Grêmio, péssimo, mas não eliminado

Antero Greco

28 de abril de 2016 | 00h19

O resultado foi péssimo para o Grêmio – derrota por 1 a 0 para o Rosario Central, em casa, na abertura das oitavas de final da Libertadores. Mas não significa que a eliminação seja fato irreversível. Se jogar um pouco de futebol, o que não fez nesta quarta-feira, pode ter sucesso na volta, na semana que vem, na Argentina.

Talvez tenha sido a pior apresentação tricolor no ano. Em mais de 90 minutos, se criou duas chances de gol foi muito – e estou até sendo generoso. A equipe de Roger Machado esteve irreconhecível, enroscou-se numa marcação bem feita pelos argentinos e se mostrou presa fácil. Em raros momentos se comportou como mandante. Na maior parte do tempo, parecia o visitante. Coisa de doido.

O Rosario não escondeu a estratégia, simples, prática e direta: segurar o Grêmio a todo custo. E soube fazê-lo, com qualidade e, em alguns lances, com divididas mais fortes. O que não significa que tenha sido catimbeiro, como costumamos classificar os gringos. Porque do lado de cá também houve entradas pesadas.

Bem fez o árbitro Victor Carrillo, que distribuiu amarelos para lá e para cá, em igual quantidade: cinco. Portanto, ninguém pode reclamar que o outro bateu mais e contou com complacência do apito.

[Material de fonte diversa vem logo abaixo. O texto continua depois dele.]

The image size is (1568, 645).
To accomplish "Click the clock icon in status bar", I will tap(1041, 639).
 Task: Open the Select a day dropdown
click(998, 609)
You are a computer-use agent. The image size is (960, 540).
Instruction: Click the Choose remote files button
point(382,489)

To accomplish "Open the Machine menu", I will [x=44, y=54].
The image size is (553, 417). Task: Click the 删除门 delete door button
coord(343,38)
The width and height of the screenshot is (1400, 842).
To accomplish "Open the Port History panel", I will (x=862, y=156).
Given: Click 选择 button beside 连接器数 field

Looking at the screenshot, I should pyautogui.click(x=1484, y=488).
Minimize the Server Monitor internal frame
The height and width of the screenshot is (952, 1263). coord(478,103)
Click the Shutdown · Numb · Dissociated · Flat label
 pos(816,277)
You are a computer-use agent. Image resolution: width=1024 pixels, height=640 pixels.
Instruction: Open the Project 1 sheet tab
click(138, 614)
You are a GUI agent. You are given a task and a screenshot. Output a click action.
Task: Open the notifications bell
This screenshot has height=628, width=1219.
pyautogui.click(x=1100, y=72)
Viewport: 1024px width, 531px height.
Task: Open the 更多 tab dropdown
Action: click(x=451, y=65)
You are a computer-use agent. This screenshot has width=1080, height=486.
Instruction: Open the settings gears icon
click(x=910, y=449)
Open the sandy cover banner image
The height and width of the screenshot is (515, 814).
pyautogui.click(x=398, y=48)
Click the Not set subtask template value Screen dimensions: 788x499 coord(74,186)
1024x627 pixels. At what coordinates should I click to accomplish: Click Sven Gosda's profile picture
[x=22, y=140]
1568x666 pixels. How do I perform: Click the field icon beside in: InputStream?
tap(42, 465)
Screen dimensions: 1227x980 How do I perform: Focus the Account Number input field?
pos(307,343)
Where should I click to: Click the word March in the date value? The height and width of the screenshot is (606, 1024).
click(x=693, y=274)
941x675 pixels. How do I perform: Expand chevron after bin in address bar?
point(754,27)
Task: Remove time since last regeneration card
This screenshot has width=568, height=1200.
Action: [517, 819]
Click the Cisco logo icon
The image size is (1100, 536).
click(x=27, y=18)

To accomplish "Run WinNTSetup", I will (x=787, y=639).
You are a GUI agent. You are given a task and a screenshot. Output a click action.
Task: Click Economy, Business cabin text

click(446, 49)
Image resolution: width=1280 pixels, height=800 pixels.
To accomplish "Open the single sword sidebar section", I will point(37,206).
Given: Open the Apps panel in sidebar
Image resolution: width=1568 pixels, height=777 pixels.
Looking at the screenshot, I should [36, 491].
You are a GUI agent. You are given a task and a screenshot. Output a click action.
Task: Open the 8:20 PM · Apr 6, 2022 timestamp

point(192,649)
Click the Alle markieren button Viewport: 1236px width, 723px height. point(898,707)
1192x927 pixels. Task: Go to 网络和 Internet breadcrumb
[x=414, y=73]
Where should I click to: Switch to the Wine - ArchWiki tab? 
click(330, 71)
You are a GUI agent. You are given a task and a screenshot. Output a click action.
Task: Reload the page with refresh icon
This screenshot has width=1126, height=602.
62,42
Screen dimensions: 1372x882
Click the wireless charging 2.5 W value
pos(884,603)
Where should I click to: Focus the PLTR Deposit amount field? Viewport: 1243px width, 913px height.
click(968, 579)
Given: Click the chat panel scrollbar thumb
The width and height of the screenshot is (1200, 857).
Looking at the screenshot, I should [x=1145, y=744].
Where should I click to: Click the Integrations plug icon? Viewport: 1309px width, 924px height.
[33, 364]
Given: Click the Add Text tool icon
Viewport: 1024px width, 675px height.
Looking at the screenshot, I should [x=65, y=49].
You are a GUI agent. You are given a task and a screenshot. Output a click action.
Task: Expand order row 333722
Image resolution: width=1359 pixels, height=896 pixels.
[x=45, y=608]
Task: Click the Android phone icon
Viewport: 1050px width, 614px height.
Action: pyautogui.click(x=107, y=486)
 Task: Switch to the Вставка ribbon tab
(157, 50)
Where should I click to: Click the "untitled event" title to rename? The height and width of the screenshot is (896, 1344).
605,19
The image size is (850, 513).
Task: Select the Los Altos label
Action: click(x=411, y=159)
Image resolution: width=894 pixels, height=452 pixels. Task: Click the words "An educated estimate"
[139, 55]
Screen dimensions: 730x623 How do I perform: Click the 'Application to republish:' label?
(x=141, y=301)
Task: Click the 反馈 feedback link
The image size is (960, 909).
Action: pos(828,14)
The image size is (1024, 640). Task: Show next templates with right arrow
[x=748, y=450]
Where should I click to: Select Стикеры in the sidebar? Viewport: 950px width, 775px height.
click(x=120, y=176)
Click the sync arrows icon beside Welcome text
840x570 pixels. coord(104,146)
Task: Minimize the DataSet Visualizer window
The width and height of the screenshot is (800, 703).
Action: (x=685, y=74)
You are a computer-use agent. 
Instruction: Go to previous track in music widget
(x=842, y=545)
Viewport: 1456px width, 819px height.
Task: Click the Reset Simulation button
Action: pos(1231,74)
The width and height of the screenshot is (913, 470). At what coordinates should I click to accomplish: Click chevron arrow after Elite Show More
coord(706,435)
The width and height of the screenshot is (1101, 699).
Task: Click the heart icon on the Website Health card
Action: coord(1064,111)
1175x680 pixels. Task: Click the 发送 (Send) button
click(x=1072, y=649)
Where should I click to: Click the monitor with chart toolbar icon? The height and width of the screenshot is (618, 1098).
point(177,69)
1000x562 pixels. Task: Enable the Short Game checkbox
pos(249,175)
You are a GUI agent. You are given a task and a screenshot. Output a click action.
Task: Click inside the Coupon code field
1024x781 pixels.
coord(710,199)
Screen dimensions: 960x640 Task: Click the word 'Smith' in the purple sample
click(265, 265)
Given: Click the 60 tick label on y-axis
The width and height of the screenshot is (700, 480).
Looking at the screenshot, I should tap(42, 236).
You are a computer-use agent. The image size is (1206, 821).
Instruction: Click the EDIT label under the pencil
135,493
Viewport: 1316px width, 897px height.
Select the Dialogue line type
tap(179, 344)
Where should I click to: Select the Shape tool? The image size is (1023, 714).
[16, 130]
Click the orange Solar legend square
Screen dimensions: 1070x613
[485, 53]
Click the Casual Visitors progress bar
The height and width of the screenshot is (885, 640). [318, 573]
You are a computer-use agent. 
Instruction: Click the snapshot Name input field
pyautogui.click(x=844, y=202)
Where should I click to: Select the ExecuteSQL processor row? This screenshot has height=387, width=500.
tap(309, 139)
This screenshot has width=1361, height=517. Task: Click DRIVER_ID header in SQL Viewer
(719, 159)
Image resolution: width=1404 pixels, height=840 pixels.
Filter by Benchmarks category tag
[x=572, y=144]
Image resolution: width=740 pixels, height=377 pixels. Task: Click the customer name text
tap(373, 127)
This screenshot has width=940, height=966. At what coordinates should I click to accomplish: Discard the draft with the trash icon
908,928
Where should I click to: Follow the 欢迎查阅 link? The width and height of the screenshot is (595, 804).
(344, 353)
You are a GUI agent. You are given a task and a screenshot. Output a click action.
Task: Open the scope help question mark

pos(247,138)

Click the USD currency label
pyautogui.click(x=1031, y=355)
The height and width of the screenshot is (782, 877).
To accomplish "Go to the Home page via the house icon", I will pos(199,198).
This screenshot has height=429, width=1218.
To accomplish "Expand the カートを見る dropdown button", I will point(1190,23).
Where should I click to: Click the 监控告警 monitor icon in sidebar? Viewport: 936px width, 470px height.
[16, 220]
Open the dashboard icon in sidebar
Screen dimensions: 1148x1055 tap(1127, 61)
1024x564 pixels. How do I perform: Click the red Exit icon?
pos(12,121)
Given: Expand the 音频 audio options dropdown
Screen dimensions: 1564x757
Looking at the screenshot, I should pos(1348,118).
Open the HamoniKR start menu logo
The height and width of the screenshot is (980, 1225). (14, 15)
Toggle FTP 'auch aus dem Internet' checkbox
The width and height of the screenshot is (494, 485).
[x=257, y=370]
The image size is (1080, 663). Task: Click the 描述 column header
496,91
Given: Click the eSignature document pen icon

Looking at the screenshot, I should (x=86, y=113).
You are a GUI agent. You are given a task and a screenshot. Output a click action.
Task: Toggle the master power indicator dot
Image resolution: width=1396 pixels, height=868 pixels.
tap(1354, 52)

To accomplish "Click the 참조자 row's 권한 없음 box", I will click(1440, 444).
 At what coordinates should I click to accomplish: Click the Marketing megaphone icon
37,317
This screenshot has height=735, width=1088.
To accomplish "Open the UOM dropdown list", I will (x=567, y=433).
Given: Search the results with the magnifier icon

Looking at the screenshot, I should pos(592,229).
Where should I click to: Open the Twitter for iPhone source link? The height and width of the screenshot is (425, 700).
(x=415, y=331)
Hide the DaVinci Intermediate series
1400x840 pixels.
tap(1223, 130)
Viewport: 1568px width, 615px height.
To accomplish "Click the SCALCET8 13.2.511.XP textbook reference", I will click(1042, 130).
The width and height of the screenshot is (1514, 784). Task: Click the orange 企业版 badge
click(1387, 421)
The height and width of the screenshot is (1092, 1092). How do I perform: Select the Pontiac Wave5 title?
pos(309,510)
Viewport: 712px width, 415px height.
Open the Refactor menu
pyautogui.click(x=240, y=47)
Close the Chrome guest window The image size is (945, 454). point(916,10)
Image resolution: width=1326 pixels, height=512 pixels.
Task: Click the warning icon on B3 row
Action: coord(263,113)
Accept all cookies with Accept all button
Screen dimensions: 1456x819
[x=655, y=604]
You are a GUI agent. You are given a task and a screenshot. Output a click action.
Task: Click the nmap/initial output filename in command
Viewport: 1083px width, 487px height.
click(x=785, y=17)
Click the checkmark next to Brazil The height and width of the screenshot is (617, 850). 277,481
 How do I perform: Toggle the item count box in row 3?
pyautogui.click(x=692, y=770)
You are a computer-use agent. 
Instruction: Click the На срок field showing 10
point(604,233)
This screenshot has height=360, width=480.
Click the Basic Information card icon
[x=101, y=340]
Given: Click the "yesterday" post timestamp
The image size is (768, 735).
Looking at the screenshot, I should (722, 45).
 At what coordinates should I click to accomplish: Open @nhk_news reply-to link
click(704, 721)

O Grêmio teve um vacilo, e fatal: aquele no lance do gol de Marco Ruben, ainda na etapa inicial. Bola por cima, zaga indecisa e … Grohe indo buscar na rede. A vantagem que levou tensão à arena não saiu mais do lado brasileiro. Por incapacidade de superá-la, por falta de recursos e variações no jogo, por inércia.

O Grêmio não está fora, pra deixar bem claro. Mas precisa jogar bola. Um pouco que seja já será muito mais do que esse capítulo decepcionante. Sofrimento não faltará. Tomara venha a reação como prêmio.